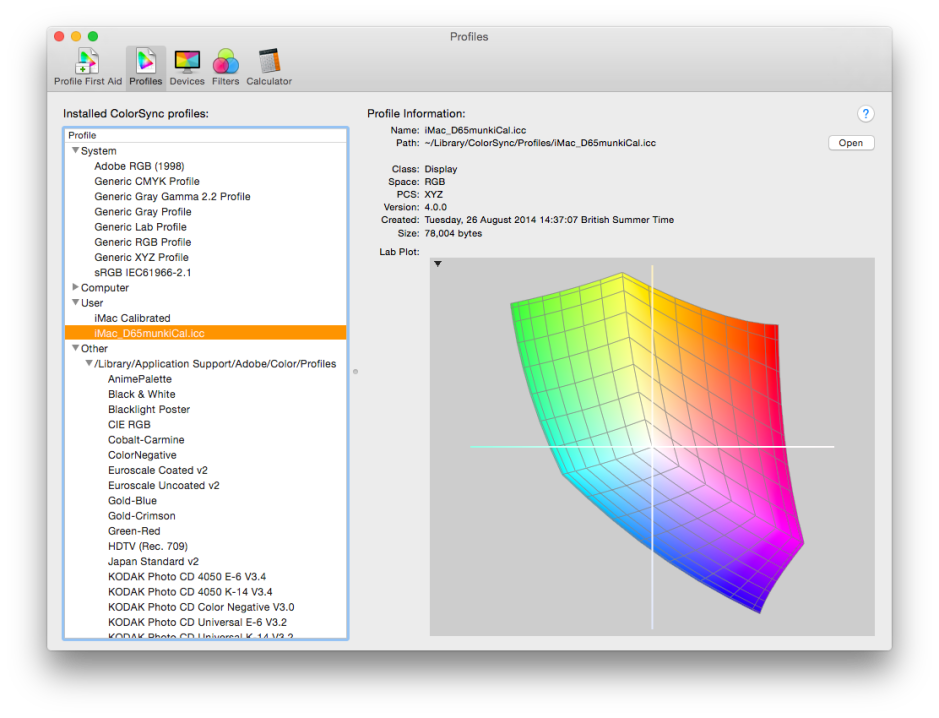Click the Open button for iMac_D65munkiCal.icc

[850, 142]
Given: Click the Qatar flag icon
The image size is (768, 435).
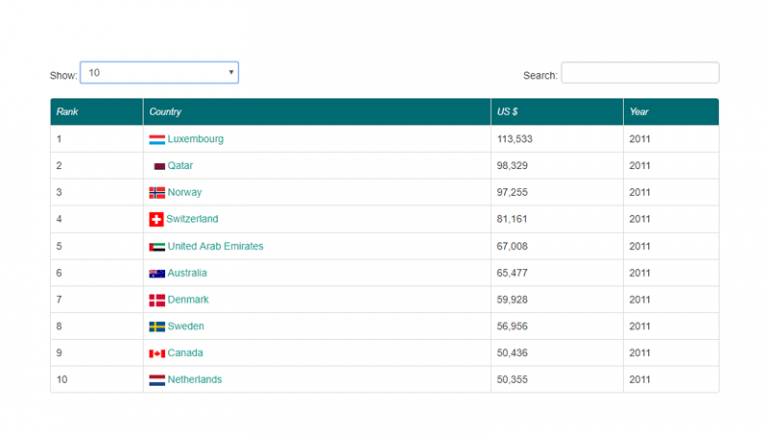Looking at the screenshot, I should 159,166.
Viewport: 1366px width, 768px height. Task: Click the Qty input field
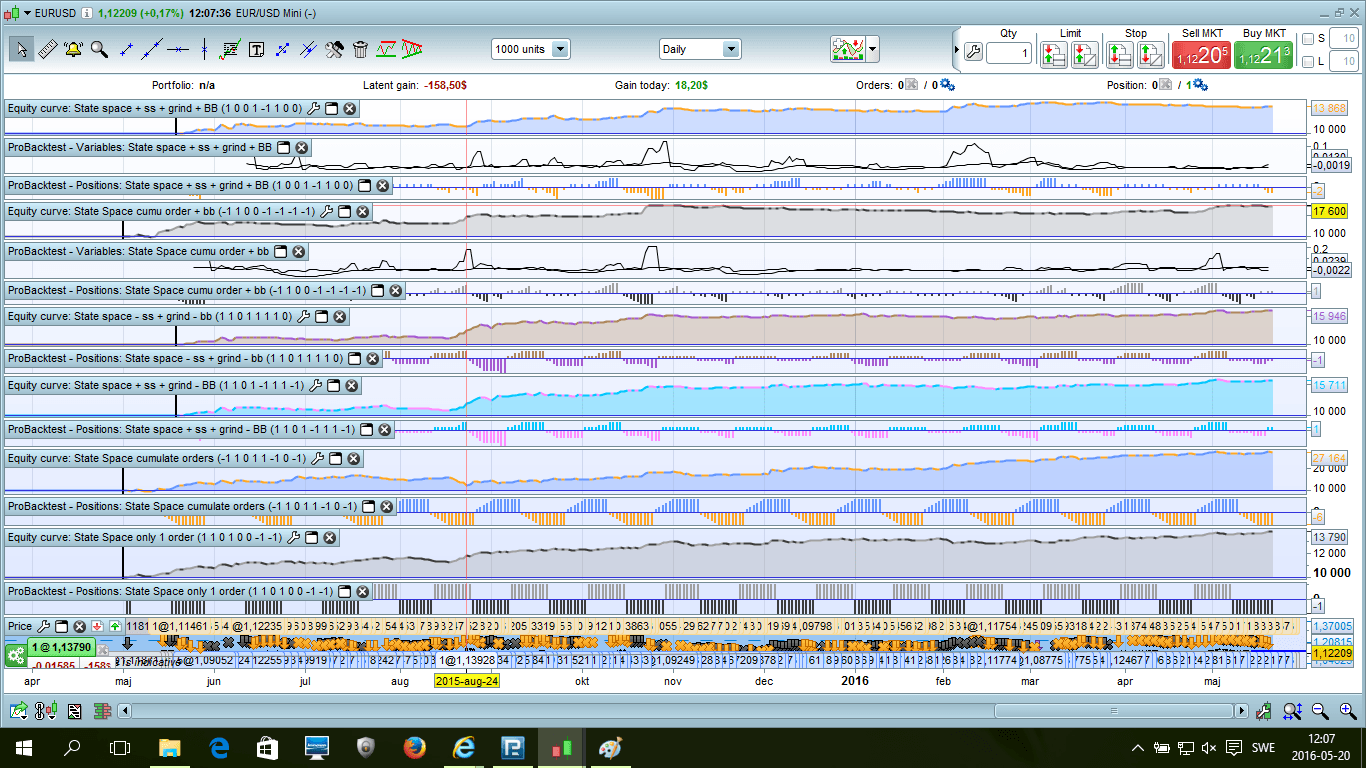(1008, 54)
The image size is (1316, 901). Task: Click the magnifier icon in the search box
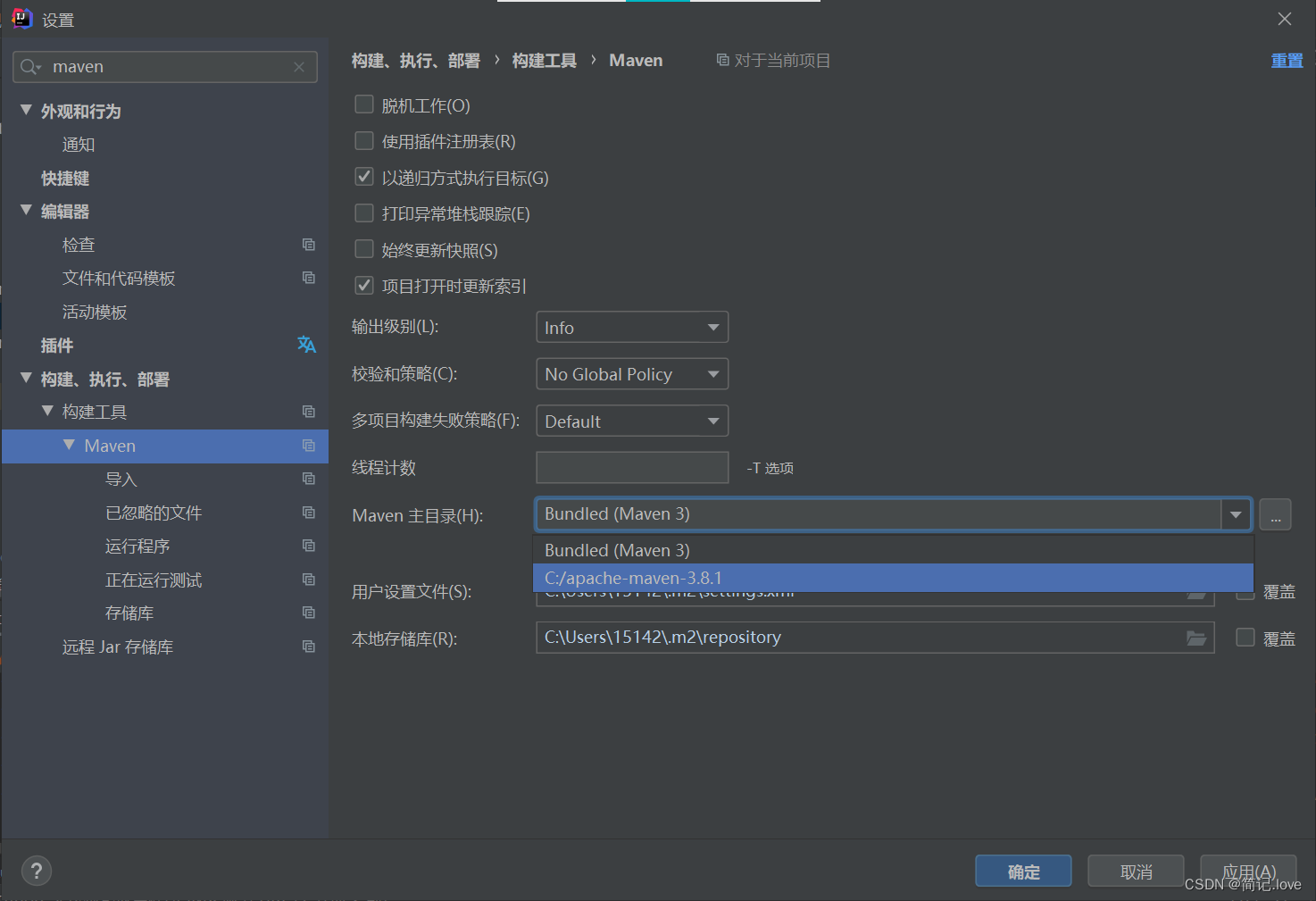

## AIM OF THE TASK:
Going from the line with "Given: Click the Qatar flag icon" to the last line of the listing, write out each line exactly and nothing else. Leave out all pictures.

## RESULT:
Given: Click the Qatar flag icon
The image size is (768, 435).
Looking at the screenshot, I should 159,166.
Viewport: 1366px width, 768px height. Task: Click the Qty input field
(1008, 54)
The image size is (1316, 901). Task: Click the magnifier icon in the search box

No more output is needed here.